-- ENTRIES PROVIDED follows --

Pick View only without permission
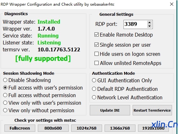(5, 110)
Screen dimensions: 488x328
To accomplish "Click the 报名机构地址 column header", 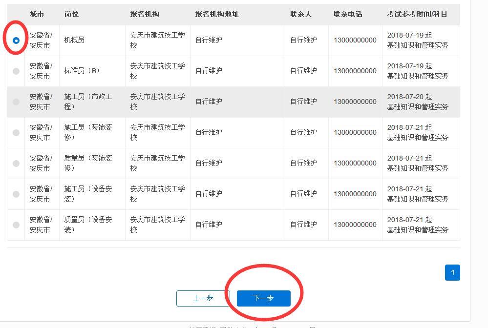I will pyautogui.click(x=217, y=14).
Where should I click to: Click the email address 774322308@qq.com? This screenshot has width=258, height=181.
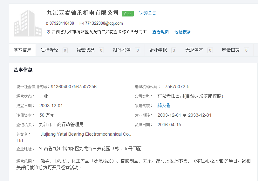104,23
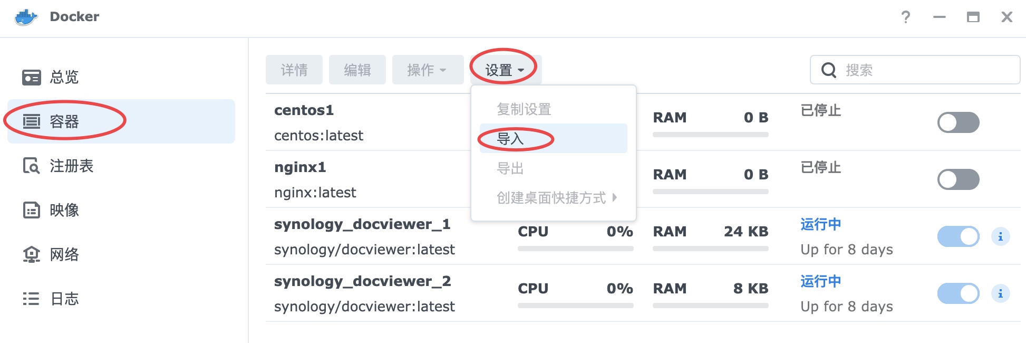
Task: Choose 导入 from the settings menu
Action: [510, 139]
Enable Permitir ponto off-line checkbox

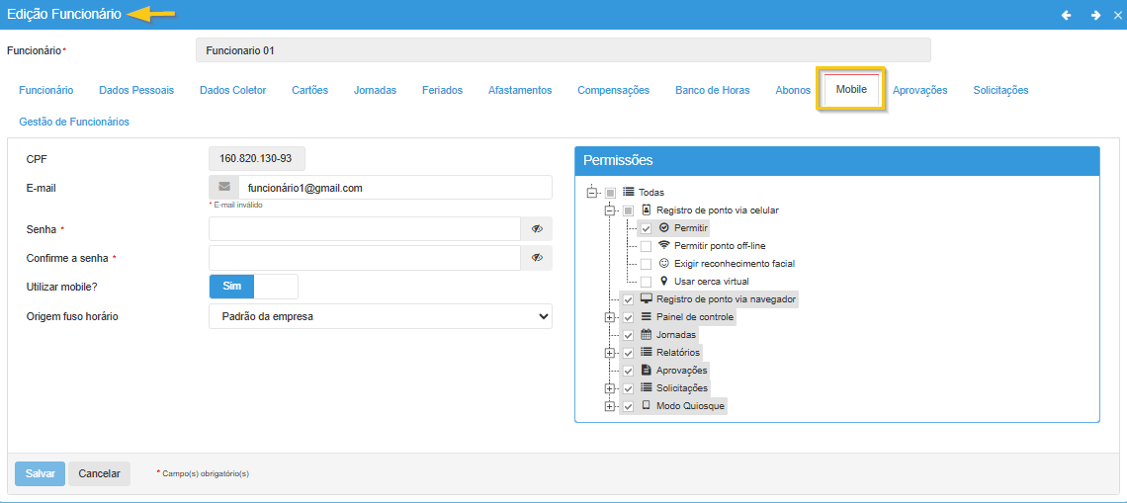click(646, 246)
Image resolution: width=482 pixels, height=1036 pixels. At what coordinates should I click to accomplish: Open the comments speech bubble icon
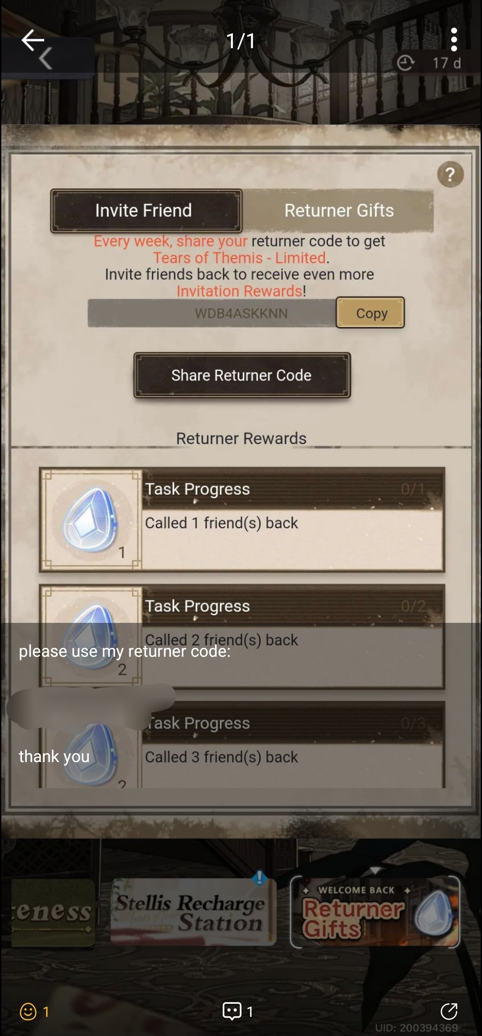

-- ENTRIES PROVIDED concluded --

■ WHAT THE TASK ASKS ■
Your answer must be the lines from the one holding "Where should I" through the final line of the records above, exactly as written and without any pictures.

■ EXERCISE OUTPUT ■
Where should I click to: Click the email address 774322308@qq.com? This screenshot has width=258, height=181.
104,23
Task: Choose 导入 from the settings menu
Action: [510, 139]
Enable Permitir ponto off-line checkbox

click(646, 246)
Image resolution: width=482 pixels, height=1036 pixels. At what coordinates should I click to accomplish: Open the comments speech bubble icon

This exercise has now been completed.